Optical Injection and Detection of Long-Lived Interlayer Excitons in van der Waals Heterostructures

TL;DR

This paper presents an optical method to generate and measure long-lived interlayer excitons in van der Waals heterostructures, enabling new studies of correlated bosonic phases with high resolution.

Contribution

It introduces a novel optical technique for creating and characterizing long-lived interlayer excitons, with lifetimes up to 8.8 microseconds, increasing with hBN thickness.

Findings

Confirmed presence of tightly bound interlayer excitons via 1s and 2s intralayer measurements

Achieved interlayer exciton lifetimes up to 8.8 microseconds

Demonstrated potential for exploring Bose-Fermi mixtures with high spatial and temporal resolution

Abstract

Interlayer excitons in semiconducting bilayers separated by insulating hBN layers constitute a promising platform for investigation of strongly correlated bosonic phases.
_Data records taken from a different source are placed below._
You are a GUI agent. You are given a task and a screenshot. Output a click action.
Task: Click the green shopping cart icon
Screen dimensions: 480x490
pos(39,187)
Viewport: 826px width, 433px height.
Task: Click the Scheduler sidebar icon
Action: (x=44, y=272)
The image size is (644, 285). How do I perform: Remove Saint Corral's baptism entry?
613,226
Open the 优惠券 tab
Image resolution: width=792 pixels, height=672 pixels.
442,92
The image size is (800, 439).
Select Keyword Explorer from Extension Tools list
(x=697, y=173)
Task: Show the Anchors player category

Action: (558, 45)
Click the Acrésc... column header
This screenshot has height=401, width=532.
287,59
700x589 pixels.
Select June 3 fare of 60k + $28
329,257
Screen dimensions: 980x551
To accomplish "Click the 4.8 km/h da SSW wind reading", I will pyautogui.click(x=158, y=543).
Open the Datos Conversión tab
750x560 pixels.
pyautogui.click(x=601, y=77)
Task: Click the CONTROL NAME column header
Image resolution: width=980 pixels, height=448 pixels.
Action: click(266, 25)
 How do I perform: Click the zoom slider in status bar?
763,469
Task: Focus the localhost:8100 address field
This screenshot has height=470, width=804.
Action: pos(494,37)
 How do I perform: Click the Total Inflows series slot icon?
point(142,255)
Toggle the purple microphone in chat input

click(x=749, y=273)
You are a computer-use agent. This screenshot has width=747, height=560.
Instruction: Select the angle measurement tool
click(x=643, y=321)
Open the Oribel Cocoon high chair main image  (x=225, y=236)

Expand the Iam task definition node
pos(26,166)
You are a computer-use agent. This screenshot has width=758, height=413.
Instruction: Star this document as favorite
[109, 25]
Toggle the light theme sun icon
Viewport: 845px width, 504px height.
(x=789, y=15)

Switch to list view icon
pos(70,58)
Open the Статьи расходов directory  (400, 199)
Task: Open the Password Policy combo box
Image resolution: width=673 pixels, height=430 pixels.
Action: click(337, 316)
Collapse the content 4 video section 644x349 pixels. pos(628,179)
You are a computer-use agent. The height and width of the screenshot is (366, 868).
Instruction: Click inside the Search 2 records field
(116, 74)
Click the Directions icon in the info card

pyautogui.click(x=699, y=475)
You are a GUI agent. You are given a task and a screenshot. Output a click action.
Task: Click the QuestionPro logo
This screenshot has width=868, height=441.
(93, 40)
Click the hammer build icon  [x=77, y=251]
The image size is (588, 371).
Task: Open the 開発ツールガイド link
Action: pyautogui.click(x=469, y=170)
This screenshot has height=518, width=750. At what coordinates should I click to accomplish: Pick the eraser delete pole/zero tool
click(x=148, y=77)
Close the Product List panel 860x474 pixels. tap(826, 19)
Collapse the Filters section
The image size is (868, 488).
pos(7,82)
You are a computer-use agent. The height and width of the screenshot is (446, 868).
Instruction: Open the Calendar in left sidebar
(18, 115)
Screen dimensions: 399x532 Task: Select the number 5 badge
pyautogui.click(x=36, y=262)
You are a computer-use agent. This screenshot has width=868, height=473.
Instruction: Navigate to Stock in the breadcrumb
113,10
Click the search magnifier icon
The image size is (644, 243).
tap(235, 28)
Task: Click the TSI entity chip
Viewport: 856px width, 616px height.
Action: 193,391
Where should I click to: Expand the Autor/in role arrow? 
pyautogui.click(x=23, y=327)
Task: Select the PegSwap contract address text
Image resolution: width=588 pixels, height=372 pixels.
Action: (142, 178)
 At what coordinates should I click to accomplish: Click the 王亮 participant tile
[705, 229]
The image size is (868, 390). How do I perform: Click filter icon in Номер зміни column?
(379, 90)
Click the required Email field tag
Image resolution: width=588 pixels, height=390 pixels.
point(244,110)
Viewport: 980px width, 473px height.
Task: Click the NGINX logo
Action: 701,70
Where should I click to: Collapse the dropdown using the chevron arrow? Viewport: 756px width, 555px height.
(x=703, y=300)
Here, we report an optical method for the generation and characterization of long-lived interlayer excitons. We confirm the presence of tightly bound interlayer excitons by measuring 1s and 2s intralayer excitons in each layer concurrently. Using a pump-probe technique, we find interlayer exciton lifetimes up to 8.8 $\mu$s, increasing with the thickness of the hBN. With optical access to long-lived interlayer excitons, our approach provides a new route to explore degenerate Bose--Fermi mixtures of excitons and itinerant electrons with high spatial and temporal resolution.